With its majestic themes soaring upwards like gothic pillars and its brilliant chorales and fanfares glowing like stained – glass windows, Anton Bruckner’s Symphony No. 8 is the most monumental of his orchestral works, a cathedral in sound that grows out of pianissimo murmurs. Coming after the triumphs celebrated by the composer’s Seventh Symphony and Te Deum, the Eighth was considered by Bruckner as the artistic climax of his career.
Cleveland‘s Severance Hall is the venue for this performance. This hall, an eclectic yet elegant mix of Art Deco, Art Nouveau, Classicism, Egyptian Revival and Modernism was inaugurated in 1931 and is still hailed today as one of the world‘s most beautiful concert halls. The Cleveland Orchestra, founded in 1918, began its ascent to the upper ranks of the world‘s ensembles after it moved to Severance Hall in 1931.
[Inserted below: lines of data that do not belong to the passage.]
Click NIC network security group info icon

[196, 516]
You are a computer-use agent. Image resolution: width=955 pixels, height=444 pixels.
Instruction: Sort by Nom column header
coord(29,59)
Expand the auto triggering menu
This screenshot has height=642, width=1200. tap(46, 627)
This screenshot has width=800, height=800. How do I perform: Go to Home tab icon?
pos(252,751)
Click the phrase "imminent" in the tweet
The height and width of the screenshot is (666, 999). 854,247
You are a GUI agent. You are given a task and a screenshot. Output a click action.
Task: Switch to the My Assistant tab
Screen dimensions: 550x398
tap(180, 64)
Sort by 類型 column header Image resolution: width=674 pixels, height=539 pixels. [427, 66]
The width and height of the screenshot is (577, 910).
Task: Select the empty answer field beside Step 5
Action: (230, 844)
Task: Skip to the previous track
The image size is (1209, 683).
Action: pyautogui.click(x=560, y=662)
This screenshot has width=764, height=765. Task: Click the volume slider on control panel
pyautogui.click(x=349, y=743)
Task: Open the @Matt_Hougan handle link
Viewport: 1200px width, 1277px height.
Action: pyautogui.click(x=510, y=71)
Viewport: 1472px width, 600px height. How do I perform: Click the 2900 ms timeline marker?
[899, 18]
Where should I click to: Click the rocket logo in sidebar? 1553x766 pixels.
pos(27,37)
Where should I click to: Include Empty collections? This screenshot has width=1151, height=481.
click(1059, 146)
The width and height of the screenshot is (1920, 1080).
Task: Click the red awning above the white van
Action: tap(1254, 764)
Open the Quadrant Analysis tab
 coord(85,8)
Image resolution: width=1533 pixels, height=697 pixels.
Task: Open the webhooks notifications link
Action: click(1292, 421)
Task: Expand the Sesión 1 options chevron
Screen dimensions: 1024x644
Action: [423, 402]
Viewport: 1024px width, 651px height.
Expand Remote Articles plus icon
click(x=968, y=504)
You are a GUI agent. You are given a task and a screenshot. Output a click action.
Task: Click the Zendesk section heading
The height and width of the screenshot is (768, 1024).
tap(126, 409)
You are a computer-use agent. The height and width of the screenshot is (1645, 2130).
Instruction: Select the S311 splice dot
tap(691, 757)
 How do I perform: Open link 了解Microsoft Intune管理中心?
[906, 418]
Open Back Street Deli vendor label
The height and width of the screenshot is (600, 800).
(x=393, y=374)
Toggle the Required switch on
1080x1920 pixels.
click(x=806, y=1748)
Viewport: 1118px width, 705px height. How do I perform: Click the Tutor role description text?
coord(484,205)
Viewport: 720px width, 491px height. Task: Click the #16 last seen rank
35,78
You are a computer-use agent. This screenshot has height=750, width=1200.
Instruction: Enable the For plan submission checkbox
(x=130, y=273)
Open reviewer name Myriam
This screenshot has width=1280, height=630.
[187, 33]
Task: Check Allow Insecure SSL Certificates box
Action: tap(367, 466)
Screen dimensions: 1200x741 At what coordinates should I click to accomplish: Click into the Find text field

BONUS: Pre-concert talk with Dee Perry and Franz Welser-Möst
Sound Format: PCM STEREO, DD 5.1, DTS 5.1
Picture Format: 16:9
DVD Format: DVD 9, NTSC
Language: GB (bonus)
Running Time: 95 mins + 17 mins (bonus)
FSK: 0
October 2011
“superior production values, with next to no wandering lenses and visual images that invariably correspond to what we're hearing...As to the performance (which is very well recorded), no one could accuse the Clevelanders of lacking commitment: the strings in particular look and sound intensely involved (rare in Bruckner) and Welser-Most boldly holds the whole unwieldy edifice together.”